While diversity is important, inclusion and a sense of belonging are where the real magic happens. When adding new fish to a tank, the dynamics of the fish interaction change as the tank accepts that new species. Then, instead of schooling in a tight group or hiding behind the plants or rocks, the fish explore and interact with others in a natural, interesting way. In a work community, it’s just as important to help everyone feel comfortable and accepted, and their views and experiences welcome. Forbes has an outstanding article on the power of inclusion, which takes diversity a step further. Diversity is great, but if team members do not feel comfortable, they will remain reserved and withhold the value their perspectives and experiences could bring. Every manager should make it their priority to make sure every single direct report feels safe and comfortable sharing their perspectives. If they do not feel safe and comfortable, not only will you lose the value of their perspective, you likely will not have them on your team for very long.

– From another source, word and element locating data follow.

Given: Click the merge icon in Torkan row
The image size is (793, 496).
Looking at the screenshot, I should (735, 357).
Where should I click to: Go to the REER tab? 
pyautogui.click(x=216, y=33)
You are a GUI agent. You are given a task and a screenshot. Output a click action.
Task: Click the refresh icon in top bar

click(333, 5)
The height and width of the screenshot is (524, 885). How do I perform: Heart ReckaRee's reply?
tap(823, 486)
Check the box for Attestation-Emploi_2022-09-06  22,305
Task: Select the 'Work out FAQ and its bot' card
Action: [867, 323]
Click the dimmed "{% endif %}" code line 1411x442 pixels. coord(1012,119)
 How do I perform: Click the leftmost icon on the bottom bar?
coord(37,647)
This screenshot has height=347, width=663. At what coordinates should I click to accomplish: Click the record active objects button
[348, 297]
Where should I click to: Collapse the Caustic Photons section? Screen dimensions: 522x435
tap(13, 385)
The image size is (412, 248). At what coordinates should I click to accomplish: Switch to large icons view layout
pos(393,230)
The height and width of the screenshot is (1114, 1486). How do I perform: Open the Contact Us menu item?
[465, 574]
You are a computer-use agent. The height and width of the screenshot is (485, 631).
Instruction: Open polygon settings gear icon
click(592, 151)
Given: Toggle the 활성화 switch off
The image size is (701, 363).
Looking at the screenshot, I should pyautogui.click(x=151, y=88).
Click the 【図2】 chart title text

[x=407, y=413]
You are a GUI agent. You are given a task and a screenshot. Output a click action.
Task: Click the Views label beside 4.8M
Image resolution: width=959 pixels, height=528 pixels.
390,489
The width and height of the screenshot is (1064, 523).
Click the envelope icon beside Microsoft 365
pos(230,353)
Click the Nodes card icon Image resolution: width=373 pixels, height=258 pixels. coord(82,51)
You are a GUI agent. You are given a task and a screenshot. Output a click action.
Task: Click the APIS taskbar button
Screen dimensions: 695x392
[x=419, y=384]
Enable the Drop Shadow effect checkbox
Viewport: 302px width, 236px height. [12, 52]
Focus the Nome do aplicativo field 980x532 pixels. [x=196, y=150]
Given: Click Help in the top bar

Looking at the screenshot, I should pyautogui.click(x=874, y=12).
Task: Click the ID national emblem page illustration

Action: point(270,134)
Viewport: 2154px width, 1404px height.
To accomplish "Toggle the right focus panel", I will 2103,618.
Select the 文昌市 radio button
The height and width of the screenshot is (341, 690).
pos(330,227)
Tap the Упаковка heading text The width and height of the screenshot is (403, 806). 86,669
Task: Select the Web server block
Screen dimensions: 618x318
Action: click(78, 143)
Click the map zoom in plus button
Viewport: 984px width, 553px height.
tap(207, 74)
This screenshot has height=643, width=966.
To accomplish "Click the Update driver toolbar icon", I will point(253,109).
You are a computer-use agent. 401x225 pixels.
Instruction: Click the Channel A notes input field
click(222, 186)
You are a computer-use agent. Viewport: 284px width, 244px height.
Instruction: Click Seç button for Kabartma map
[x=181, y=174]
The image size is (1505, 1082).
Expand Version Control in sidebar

I love to watch the fish in my tank as they explore, interact, and enjoy playing with each other. Their social interactions are fascinating to watch, and they provide a calming experience. It continues to bring me new insights into how a community can work, and how building a community can be a rewarding experience. Having a diversely stocked tank has been a fantastic allegory for the benefits of diversity, inclusion, and belonging within the workplace.